[EXERCISE DETAILS]
In the records below, find the line containing "How do I perform: Open" and transcribe it and every line after it exactly; leave the pictures out.

Stored data
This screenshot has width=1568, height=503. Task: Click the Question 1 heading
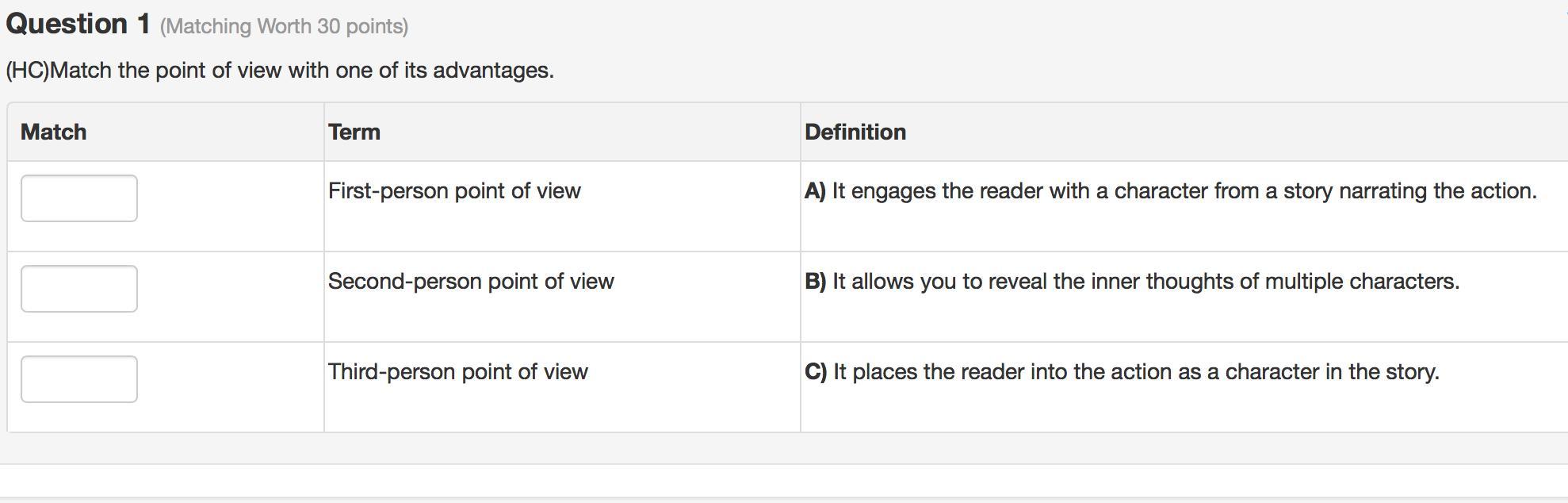click(78, 24)
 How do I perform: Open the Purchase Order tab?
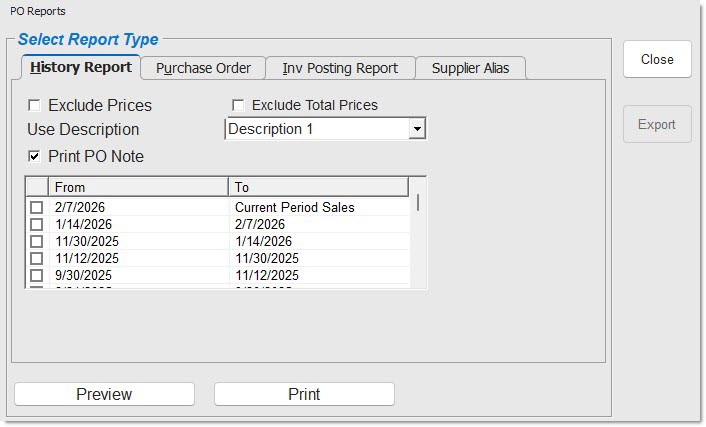tap(203, 68)
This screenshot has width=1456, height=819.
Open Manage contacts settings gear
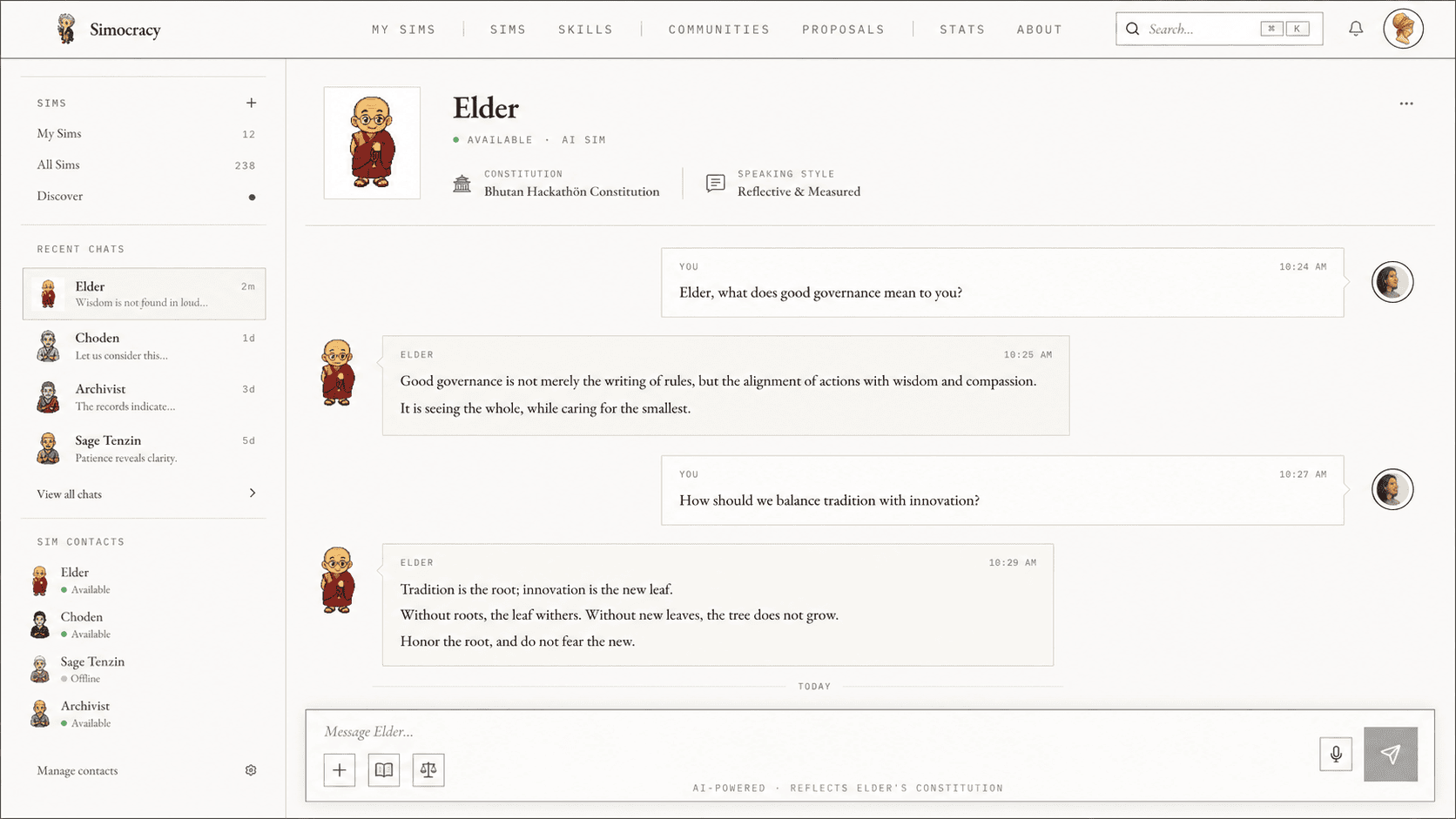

[TASK SOLUTION]
 How do I perform: Open the Purchase Order tab?
tap(203, 68)
This screenshot has width=1456, height=819.
Open Manage contacts settings gear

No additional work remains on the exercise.